STATED GOAL 1 ▸ In the data curation text below, reproduce word for word the part that opens with the words containing "One or more steps of the method 300 and" and closes with "m method 300.".
STATED GOAL 2 ▸ Condense the paragraph of the data curation text below that begins "One or more steps of the method 300 and other methods" into a short bulleted list that keeps its main facts.

PASSAGE TO READ ▸
##########
The computing environment may include one or more data storage systems such as hard drives, solid-state drives, and the like. In some embodiments, the data curation method may be performed to curate data stored on multiple storage systems across multiple devices across a network. In some embodiments, the data curation method may be performed by a computer system to curate data stored on a single drive within the computer system. It should be appreciated that the systems and methods described herein may be applied to a plurality of situations to curate data in one or more storage systems.


One or more steps of the method 300 and other methods described herein may be executed in full or in part by a user such as a system administrator. The user may be in control of a computer system or in a user device in communication with a computer system. It should be appreciated that one or more steps of the method 300 may alternatively be performed by a computer system automatically without user interference.


One or more of the steps of the method 300 may be executed by one or more processors and/or microprocessors of the computer system. The method 300 may involve storing data in a data storage system in communication with the computer system as part of certain steps of the m method 300.


The method 300 may begin with an algorithms creation system such as an application executing on the computer system. It should be appreciated that executing an algorithms creation system may comprise a user opening an application on a user device such as a smartphone or personal computer. In some embodiments, the algorithms creation system may be executed by a processor of a computer system in order to curate data within the same computer system while in other embodiments, the algorithms creation system may be executed by a processor of a computer system in order to curate data within one or more other computer systems.


In some embodiments, the algorithms creation system may comprise a display of a user interface such as that illustrated in FIG. 4A on a display device in communication with the computer system executing the method 300.


As illustrated in FIG. 4A, a user interface of an algorithms creation system may comprise one or more graphical user interface (“GUI”) buttons which may be interacted with by one or more users of the computer system executing the algorithms creation system. Such GUI buttons may comprise, for example,


An algorithm creation system may be executed by a computing device 200 as illustrated in FIG. 2. One or more algorithms may be created via an algorithm creation system using a computing device 200. Creating an algorithm may comprise a user interacting with an algorithm creation system executing on the computing device 200. The algorithm creation system may comprise a user interface 400 such as that illustrated in FIG. 4A. Created algorithms may be stored in memory in communication with the computing device 200.
##########
SUPPLIED INFORMATION ▸

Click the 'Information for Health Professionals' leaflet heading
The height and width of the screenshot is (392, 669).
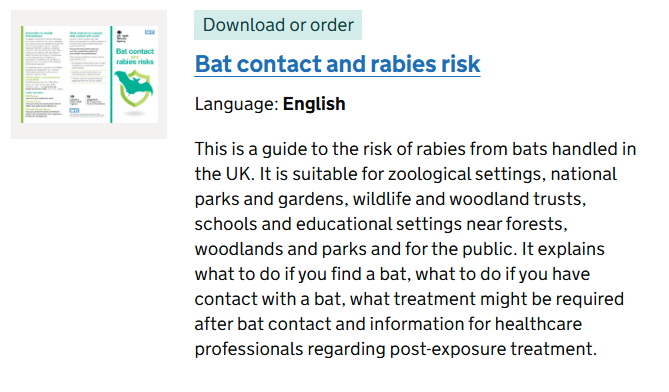pyautogui.click(x=39, y=34)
##########
PROBLEM SOLUTION 1 ▸
One or more steps of the method 300 and other methods described herein may be executed in full or in part by a user such as a system administrator. The user may be in control of a computer system or in a user device in communication with a computer system. It should be appreciated that one or more steps of the method 300 may alternatively be performed by a computer system automatically without user interference.


One or more of the steps of the method 300 may be executed by one or more processors and/or microprocessors of the computer system. The method 300 may involve storing data in a data storage system in communication with the computer system as part of certain steps of the m method 300.

PROBLEM SOLUTION 2 ▸
- Steps of method 300 and other methods may be executed fully or partly by a user, such as a system administrator.
- The user may control a computer system or work from a user device that communicates with one.
- Alternatively, a computer system may perform one or more steps automatically, without user interference.